For both the wives and the men there was at first an Oaken Bucket nostalgia for the early days, the Langley era, the pioneer period, the period of youth and idealism and spartan courage and yahoo cowboy disregard for the bureaucratic proprieties. You would even see engineers and support personnel who had moved from Langley and the Cape here to Houston getting misty about those old days… three years ago… The new facility, the Manned Spacecraft Center, was taking shape out in the middle of a thousand acres of absolutely flat gumbo pasture. The buildings were great squat beige cubes set at grandiose intervals from one another and connected by wide roads, veritable highways, lined with aluminum light poles.

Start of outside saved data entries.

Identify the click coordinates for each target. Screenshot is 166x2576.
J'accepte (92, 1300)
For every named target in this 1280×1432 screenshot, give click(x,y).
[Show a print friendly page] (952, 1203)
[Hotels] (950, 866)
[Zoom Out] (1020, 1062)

The place looked like one of those "industrial parks" that were always being touted in the real-estate sections of the Sunday newspapers.
Nevertheless, it was obvious that something of vast proportions was underway; and given a rosy enough picture of what lies down the road, a man could get over a case of homesickness soon enough. Perhaps Houston, the boom town of boom towns, was just the place for the expansion occurring in the space program. After a while you could begin to appreciate Houston's energy and its sense of the grand sweep, the risk-all plunge. And Timber Cove and Nassau Bay and the other new housing developments out by Clear Lake weren't half bad, it turned out. In fact, they were luxury itself compared to what you found around most air bases, and the locals, out here in this erstwhile farming country, were really good folks. Two-thirds of NASA was already geared up for Projects Gemini and Apollo and the great race to beat the Soviets to the moon. Just imagine what waited, here on earth, for the first man to walk on the moon… and the boys could imagine it. You had only to look at John Glenn. Glenn had not been the first man to fly in earth orbit or even the second, merely the first American. Yet he had ascended to a status so extraordinary it had no precedent. Some of the boys were convinced that Glenn had his eyes set on becoming President. (Nor was the notion farfetched; after all, it was David who had succeeded to the throne of Saul.) Glenn now moved in a world full of the Kennedys, the Johnsons, senators, congressmen, foreign dignitaries, heads of corporations, VIPs of every description. Next to John Kennedy himself, John Glenn was probably the best-known and most admired American in the world. Oh, the boys were aware of all that! Just ask Al Shepard!—although of course no one did.